Provided data>
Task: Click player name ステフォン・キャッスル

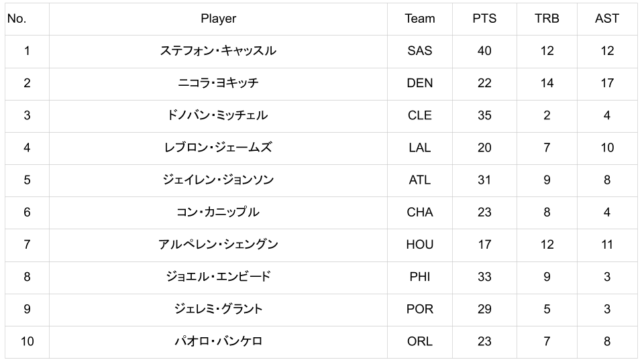Action: [218, 51]
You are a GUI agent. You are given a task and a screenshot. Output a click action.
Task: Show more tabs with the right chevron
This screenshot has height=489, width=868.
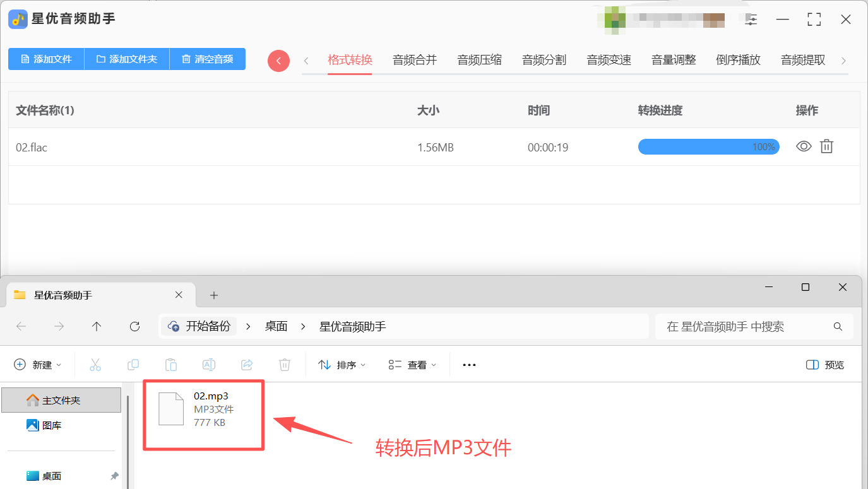tap(843, 61)
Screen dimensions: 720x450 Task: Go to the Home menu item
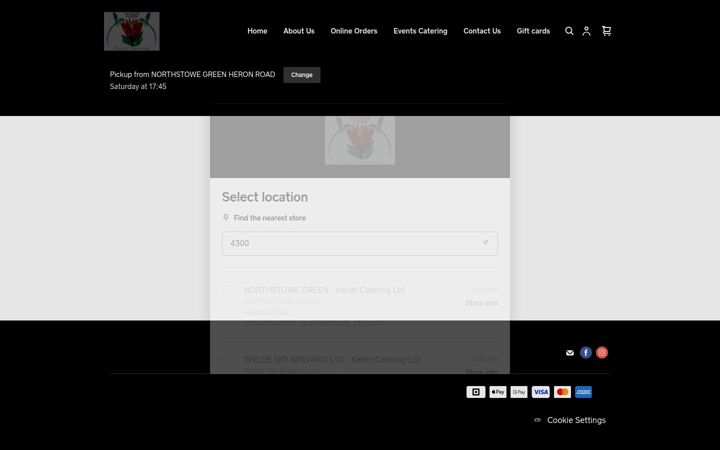coord(257,31)
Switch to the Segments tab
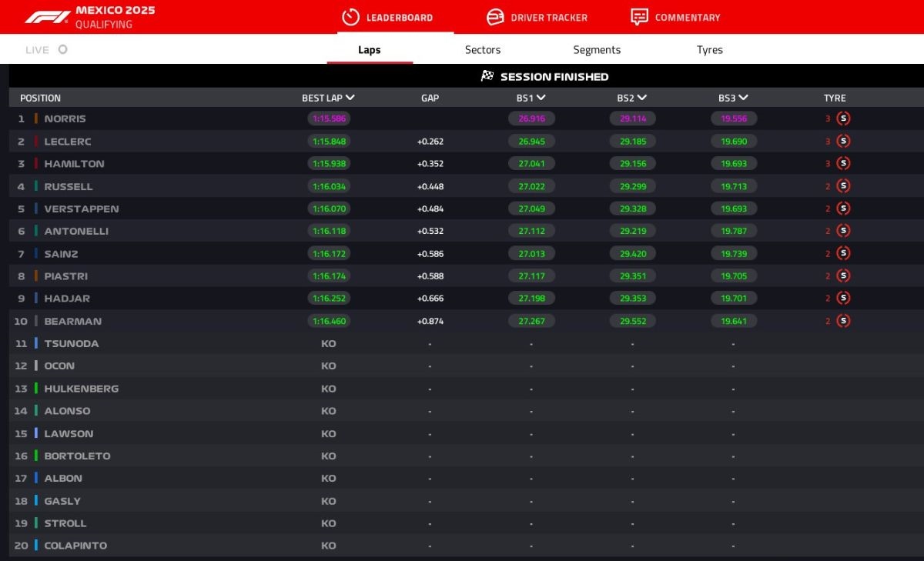The image size is (924, 561). pyautogui.click(x=597, y=50)
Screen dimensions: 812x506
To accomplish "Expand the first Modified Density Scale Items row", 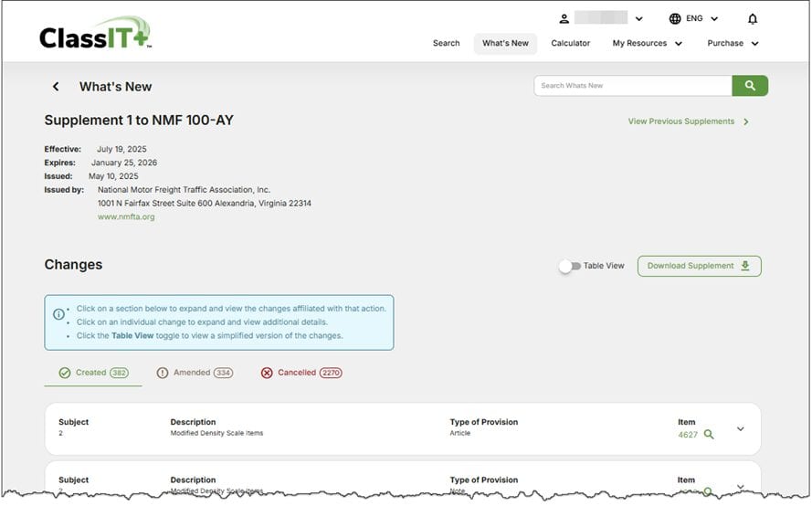I will point(740,429).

Activity> Set down again, word for word, every line from the one with "Task: Show more tabs with the right chevron" to the one with "Screen dimensions: 812x506" in the entries above, and omit the pictures.

Answer below>
Task: Show more tabs with the right chevron
This screenshot has height=489, width=868.
tap(843, 61)
Screen dimensions: 720x450 Task: Go to the Home menu item
coord(257,31)
Switch to the Segments tab
The image size is (924, 561). pyautogui.click(x=597, y=50)
Screen dimensions: 812x506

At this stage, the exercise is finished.